Clinical immunotherapy trials have been performed recently where ex vivo interleukin-2 (IL-2)-activated peripheral blood mononuclear cells (i.e., the "LAK" cells) have been transfused in addition to IL-2 infusions. In such protocols, patients have received highly heterogeneous cell suspensions and the nature of the effector cells that may have contributed to tumor regression has remained unclear. In certain animal models, it has appeared that natural killer lymphocytes were the effector cell type responsible for tumor regression. To test whether NK cells could eventually be relevant for the treatment of human tumors, we have performed a feasibility trial where purified lymphokine-activated natural killer (LANAK) cells have been prepared and transfused to a limited series of renal cell carcinoma patients receiving IL-2 (continuous infusions at 3 x 10(6) U/m2/day). Natural killer lymphocytes (1-2 x 10(6] were purified from peripheral blood mononuclear cells and expanded during 4-5 weeks in the presence of IL-2 on microtiter plates containing feeder layers cells. In vitro, the resulting LANAK cell suspensions were 100 times (range of 2 to 10(3] more efficient against Daudi target cells than their autologous LAK counterparts. Twelve patients were included; 9 received the two planned courses of treatment with LANAK cells and IL-2. Overall toxicity was relatively moderate. Besides occasional chills, there were no apparent secondary effects due to cell infusions. The mean number of LANAK cells transfused per patients was 45.1 x 10(9), ranging from 7 to 125 x 10(9). The biodistribution of LANAK cells was similar to that reported previously for LAK cells with no preferential localization to tumor sites. We conclude from this study that using well-defined populations of effector lymphocytes is a feasible cellular therapy approach that may lead to improved understanding and efficacy of the novel immunotherapy methods.

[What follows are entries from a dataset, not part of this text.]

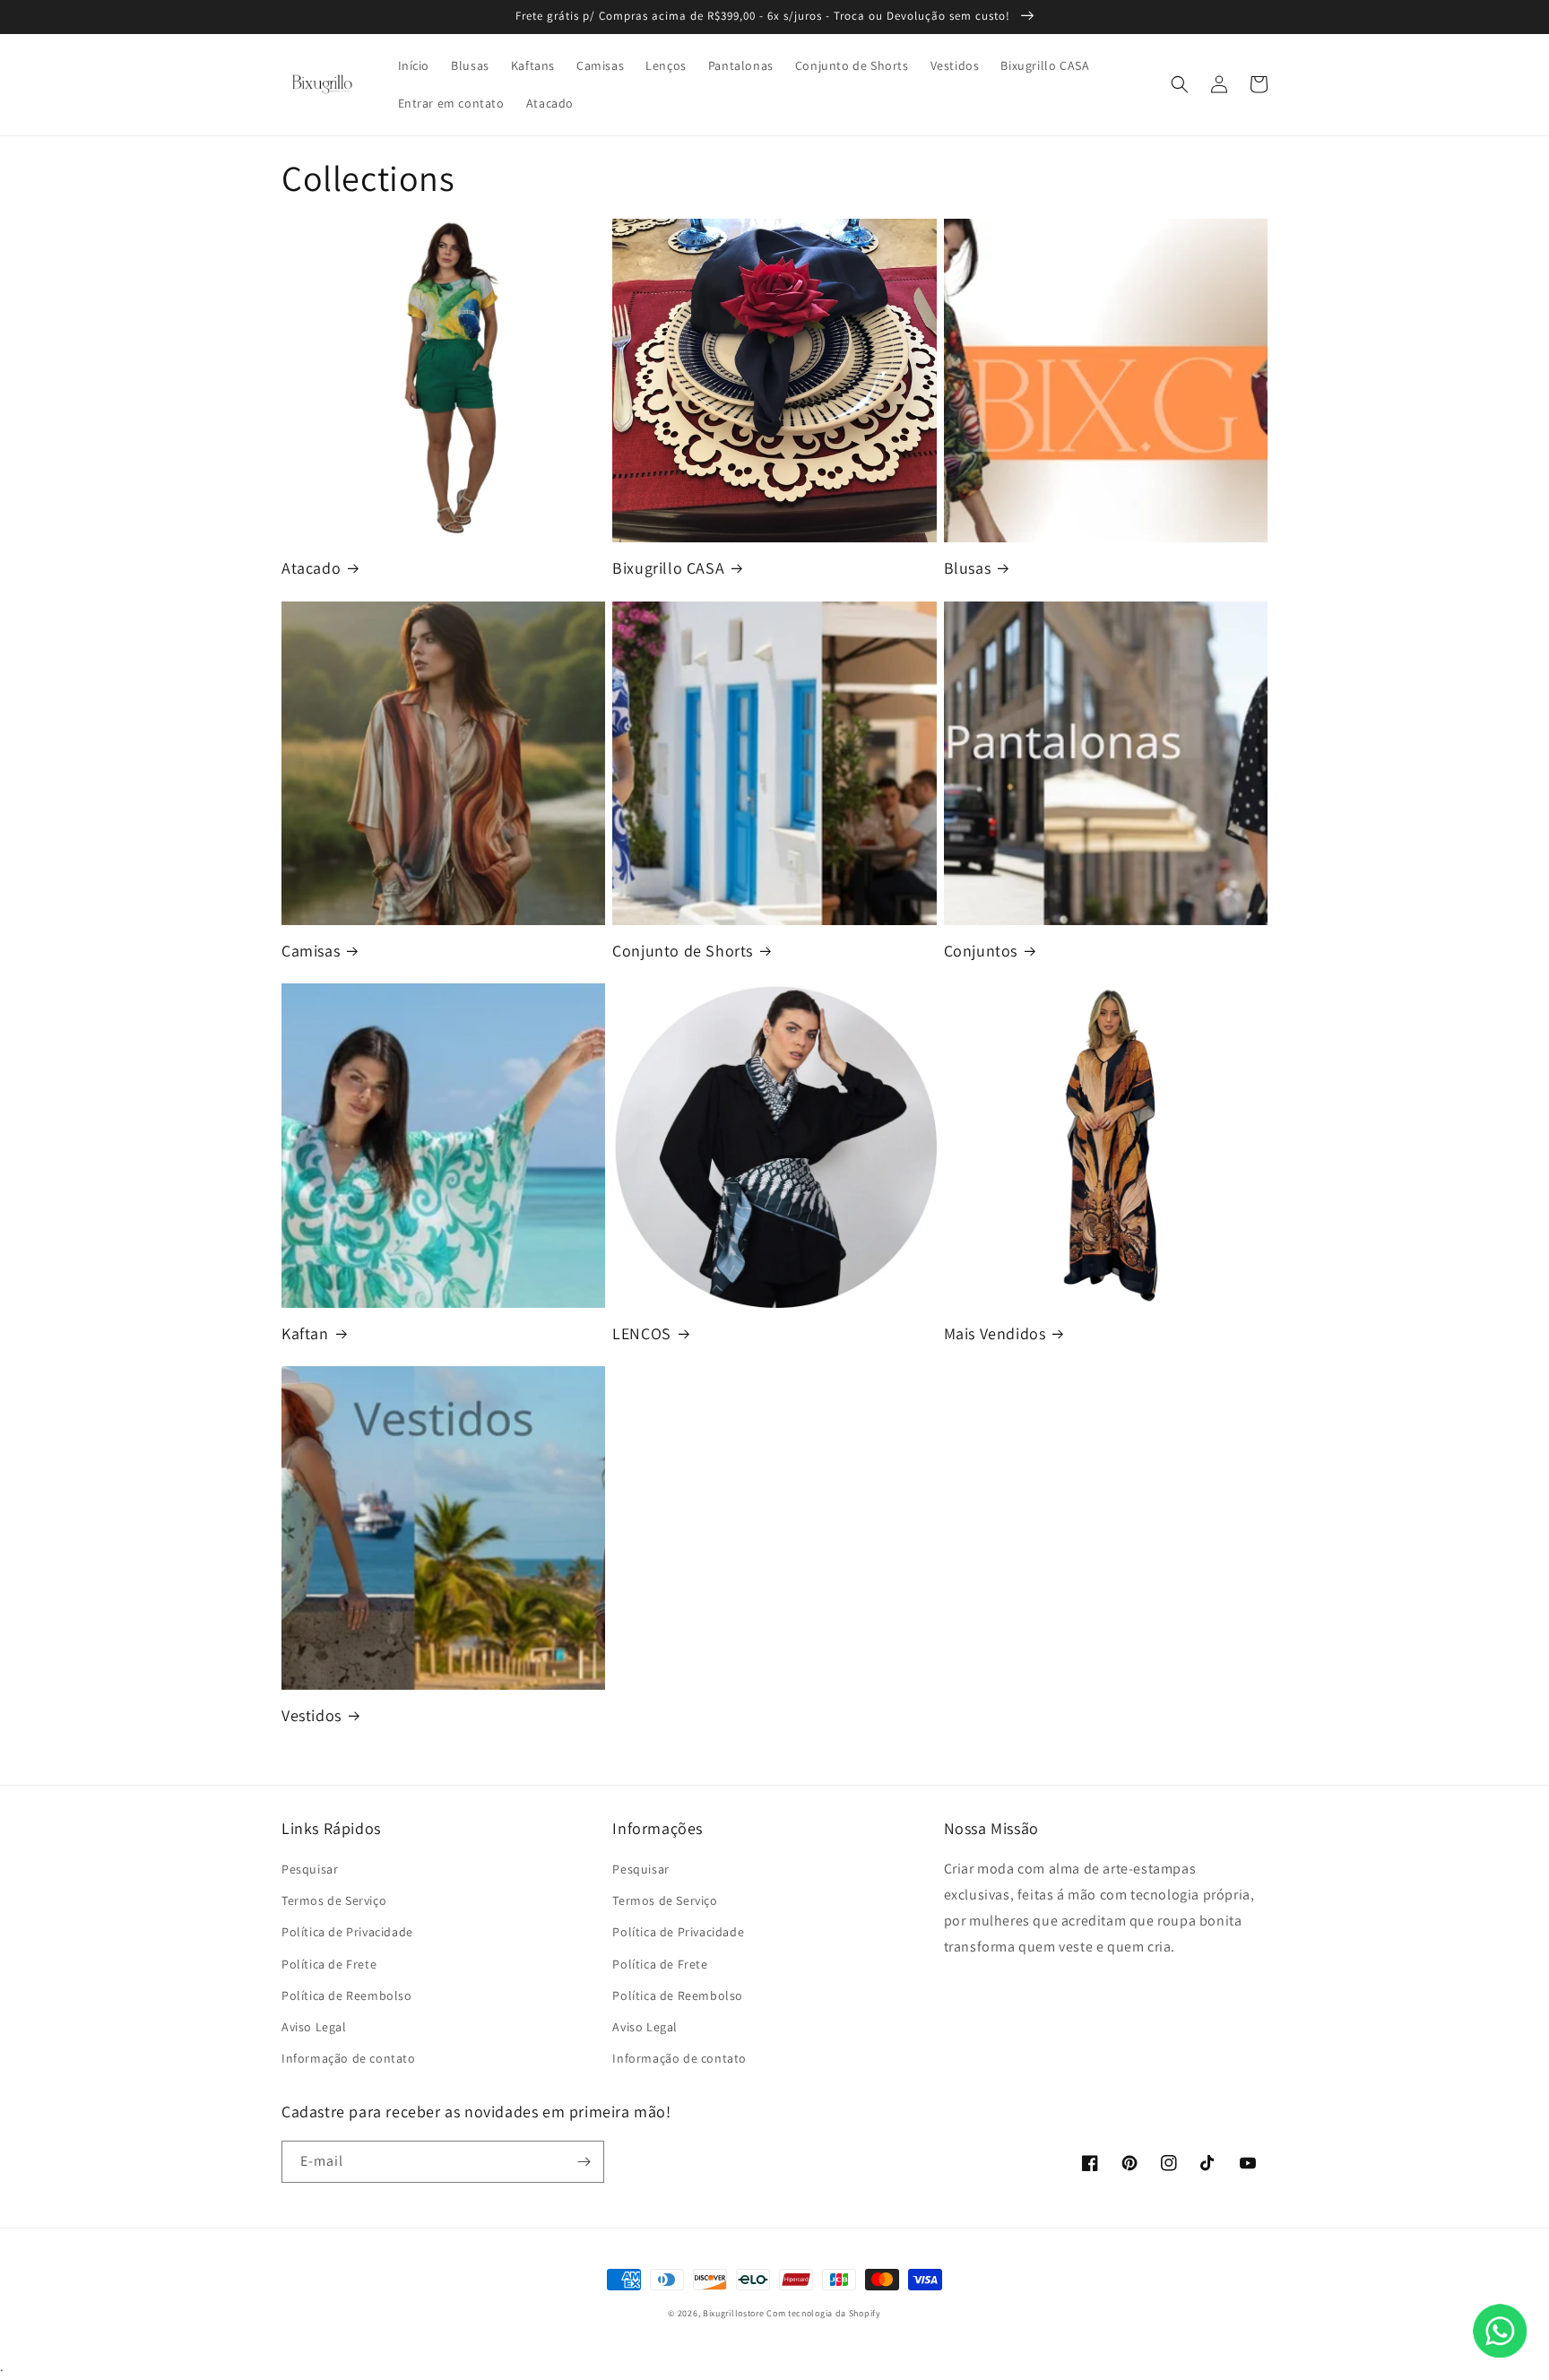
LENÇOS (641, 1333)
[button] (1179, 84)
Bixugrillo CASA (668, 568)
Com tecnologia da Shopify (823, 2313)
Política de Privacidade (347, 1932)
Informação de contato (348, 2058)
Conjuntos (980, 950)
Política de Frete (328, 1964)
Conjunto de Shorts (682, 950)
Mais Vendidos (995, 1333)
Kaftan (305, 1333)
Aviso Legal (314, 2027)
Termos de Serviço (333, 1900)
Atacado (311, 568)
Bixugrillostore (734, 2313)
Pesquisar (309, 1869)
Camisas (310, 950)
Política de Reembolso (346, 1995)
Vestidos (311, 1715)
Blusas (967, 568)
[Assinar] (583, 2162)
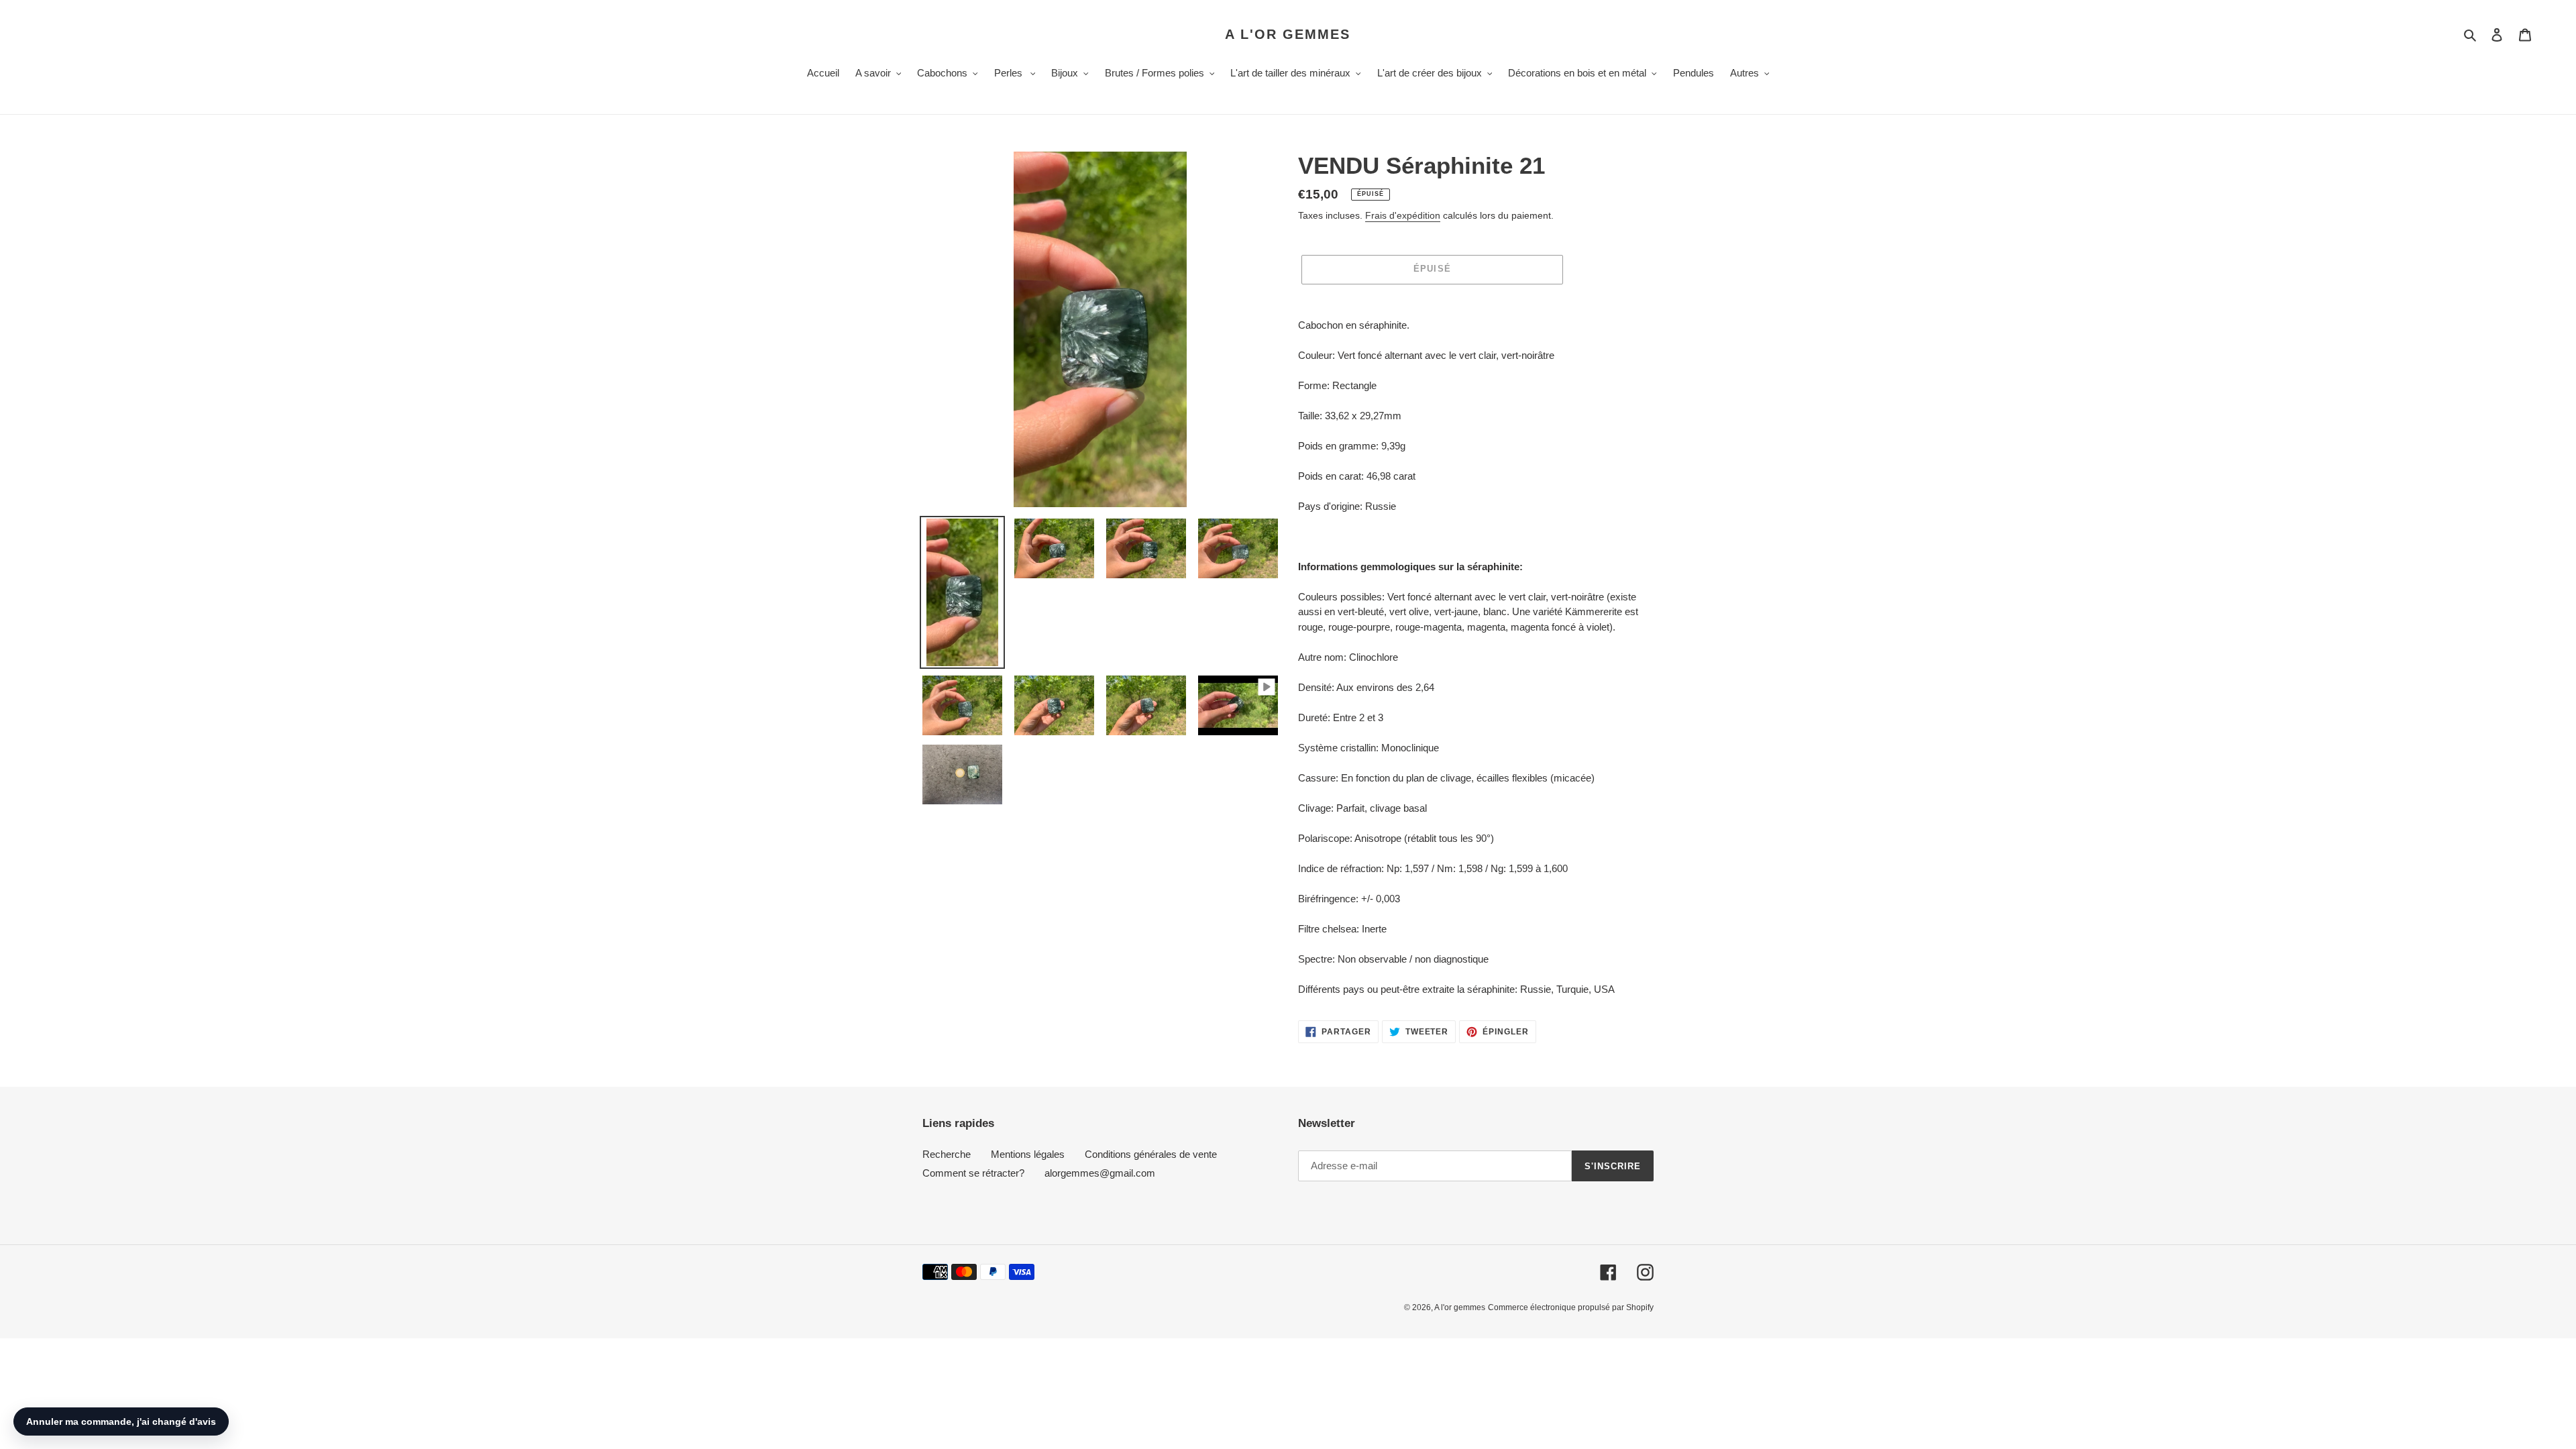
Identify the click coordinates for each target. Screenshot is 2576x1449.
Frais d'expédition (1402, 215)
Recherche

最近开展了临床免疫治疗试验,除输注白细胞介素 -2(IL -2)外,还输注了体外经IL -2激活的外周血单个核细胞(即“LAK”细胞)。在这类方案中,患者接受的是高度异质性的细胞悬液,而可能促成肿瘤消退的效应细胞的性质仍不明确。在某些动物模型中,似乎自然杀伤淋巴细胞是负责肿瘤消退的效应细胞类型。为了测试自然杀伤细胞(NK细胞)最终是否与人类肿瘤的治疗相关,我们进行了一项可行性试验,制备了纯化的淋巴因子激活的自然杀伤(LANAK)细胞,并将其输注给了有限数量的接受IL -2(以3×10⁶U/m²/天持续输注)的肾细胞癌患者。从外周血单个核细胞中纯化出自然杀伤淋巴细胞(1 - 2×10⁶),并在含有饲养层细胞的微量滴定板上于IL -2存在的情况下扩增4 - 5周。在体外,所得的LANAK细胞悬液对Daudi靶细胞的杀伤效率比其自体LAK细胞悬液高100倍(范围为2至10³倍)。纳入了12名患者;9名患者接受了计划的两个疗程的LANAK细胞和IL -2治疗。总体毒性相对较轻。除偶尔出现寒战外,未观察到因细胞输注导致的明显副作用。每位患者输注的LANAK细胞的平均数量为45.1×10⁹,范围为7至125×10⁹。LANAK细胞的生物分布与先前报道的LAK细胞相似,未优先定位于肿瘤部位。我们从这项研究得出结论,使用明确界定的效应淋巴细胞群体是一种可行的细胞治疗方法,可能有助于更好地理解新型免疫治疗方法并提高其疗效。